Teorias do complô, uma história de lucro

A difusão dessas teorias é também uma estratégia financeira de quem produz os conteúdos. Na internet, quanto mais um vídeo tem apelo emocional, causa espanto ou raiva ou promete trazer uma informação única, maior sua chance de sucesso e de visualizações. E ter visualizações, no Youtube ou em sites com publicidade, significa ganhar dinheiro.

O mecanismo é bilionário. Histórias falsas ou teorias conspiratórias atraem um público para páginas que se alimentam, entre outras coisas, do mercado de propagandas automáticas. Um estudo da ONG internacional Global Desinformation Index estimou que páginas com notícias falsas receberam US$ 235 milhões em anúncios em 2019, o equivalente a mais de R$ 1,2 bilhão.

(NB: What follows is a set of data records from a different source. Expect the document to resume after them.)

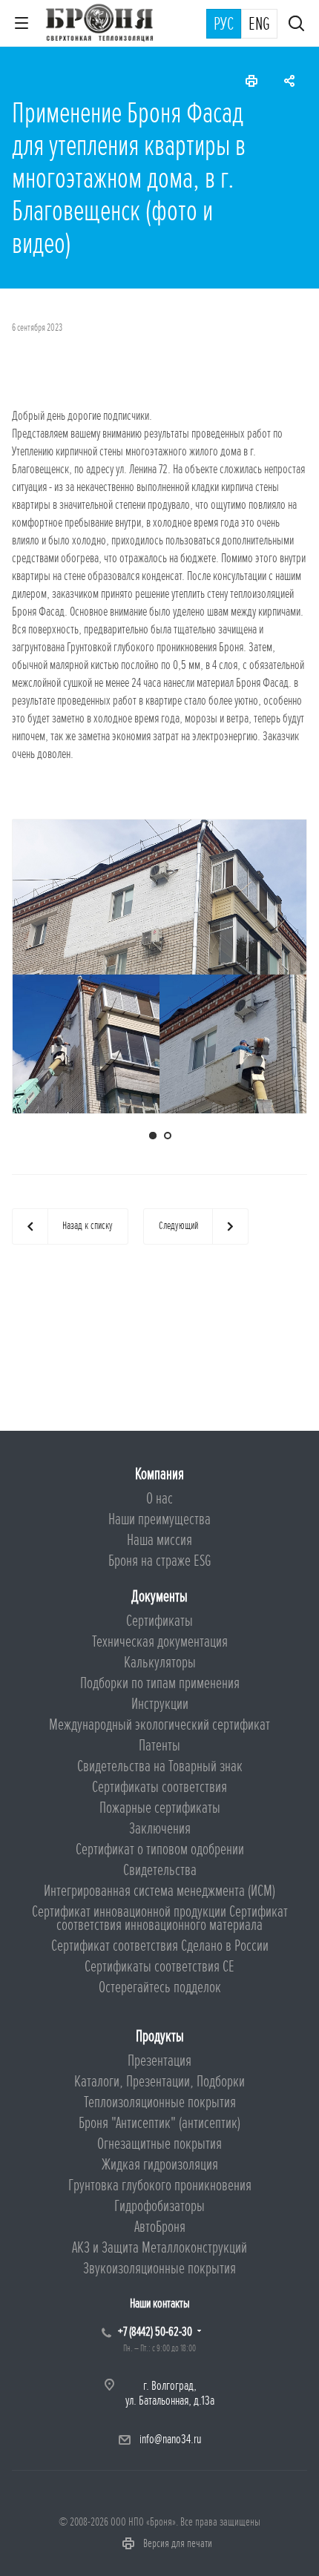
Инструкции (159, 1704)
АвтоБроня (159, 2227)
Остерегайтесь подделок (160, 1987)
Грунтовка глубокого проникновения (159, 2185)
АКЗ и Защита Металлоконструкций (159, 2248)
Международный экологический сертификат (159, 1725)
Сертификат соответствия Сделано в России (160, 1946)
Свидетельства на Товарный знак (160, 1766)
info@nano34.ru (170, 2439)
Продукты (160, 2036)
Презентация (159, 2061)
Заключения (160, 1828)
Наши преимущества (159, 1519)
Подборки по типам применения (160, 1683)
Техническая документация (160, 1642)
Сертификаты (159, 1621)
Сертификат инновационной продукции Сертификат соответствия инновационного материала (160, 1918)
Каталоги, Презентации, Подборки (159, 2081)
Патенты (159, 1745)
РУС (224, 24)
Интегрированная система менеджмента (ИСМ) (159, 1891)
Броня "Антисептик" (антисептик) (159, 2123)
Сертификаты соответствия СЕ (159, 1966)
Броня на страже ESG (159, 1561)
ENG (259, 24)
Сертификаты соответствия (159, 1787)
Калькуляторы (160, 1662)
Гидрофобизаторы (159, 2206)
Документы (159, 1596)
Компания (159, 1474)
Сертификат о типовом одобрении (160, 1849)
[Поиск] (296, 25)
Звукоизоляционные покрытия (159, 2268)
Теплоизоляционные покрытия (160, 2102)
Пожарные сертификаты (159, 1808)
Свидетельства (160, 1870)
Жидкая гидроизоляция (160, 2164)
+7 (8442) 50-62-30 (155, 2331)
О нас (159, 1498)
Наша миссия (159, 1540)
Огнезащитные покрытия (159, 2144)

“Antes de tudo não é sobre ideologia política é sobre um mercado em que rola muito dinheiro. Na minha pesquisa percebi que houve uma mudança no financiamento. Antes o dinheiro vinha de grupos políticos, de empresários, para patrocinar canais ou pagar pessoas que produziam fake news ou gerenciavam um grupo de WhatsApp. Com o avanço das investigações da CPI das fake news e do inquérito do STF, isso mudou muito. Acharam formas diferentes de produzir e monetizar. O YouTube virou um grande antro da desinformação, agora você recebe menos memes no WhatsApp e mais links do Youtube ou de sites”, explica Nemer.

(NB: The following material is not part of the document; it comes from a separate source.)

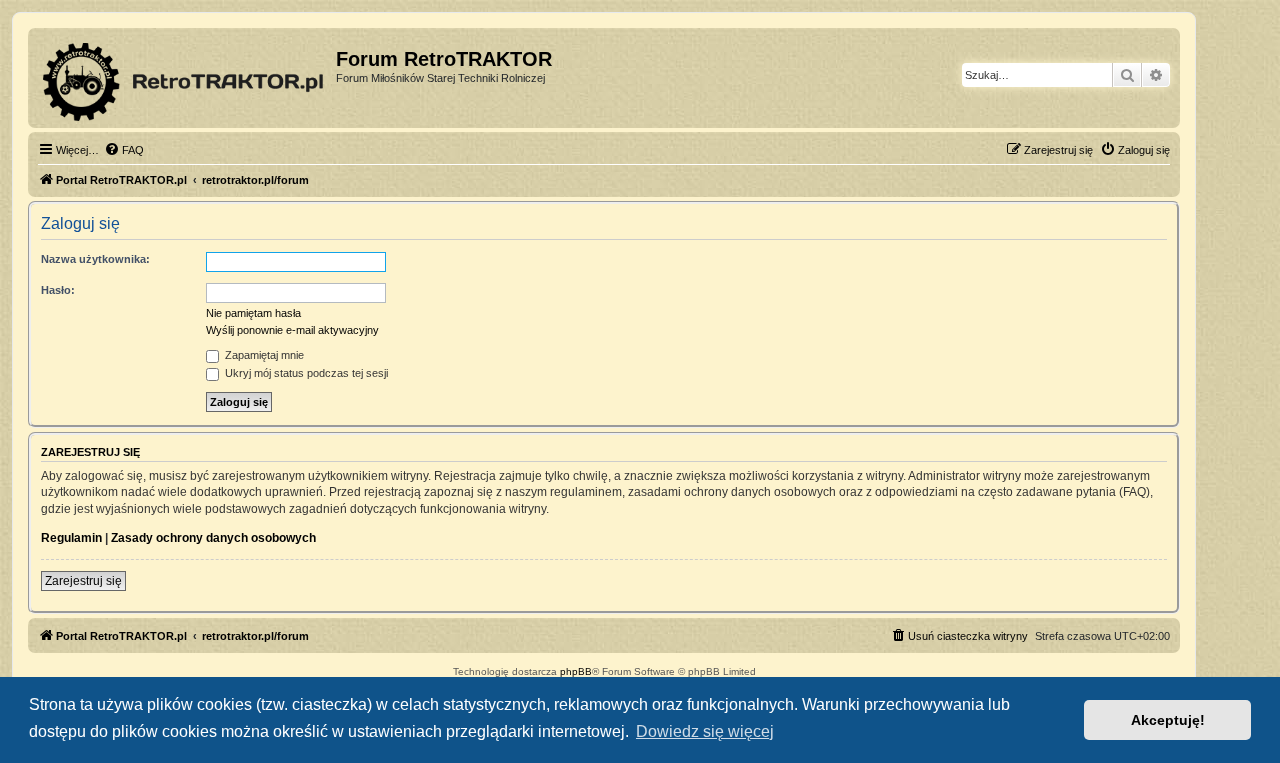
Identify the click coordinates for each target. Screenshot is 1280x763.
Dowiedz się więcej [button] (705, 731)
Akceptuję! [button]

Os vídeos publicados em 14 canais brasileiros acusados de propagar notícias falsas no Youtube poderiam arrecadar, de acordo com reportagem do brasileiro UOL, mais de R$ 15 milhões em apenas um ano.

Entre esses canais estão o Folha Política, Te Atualizei, Terça Livre TV, de Allan dos Santos, e Agora é Manchete com Oswaldo Eustáquio. Juntas, essas páginas têm quase dez milhões de seguidores. Todos são investigados pelo Tribunal Superior Eleitoral por propagar informações falsas sobre a eleição e a urna eletrônica.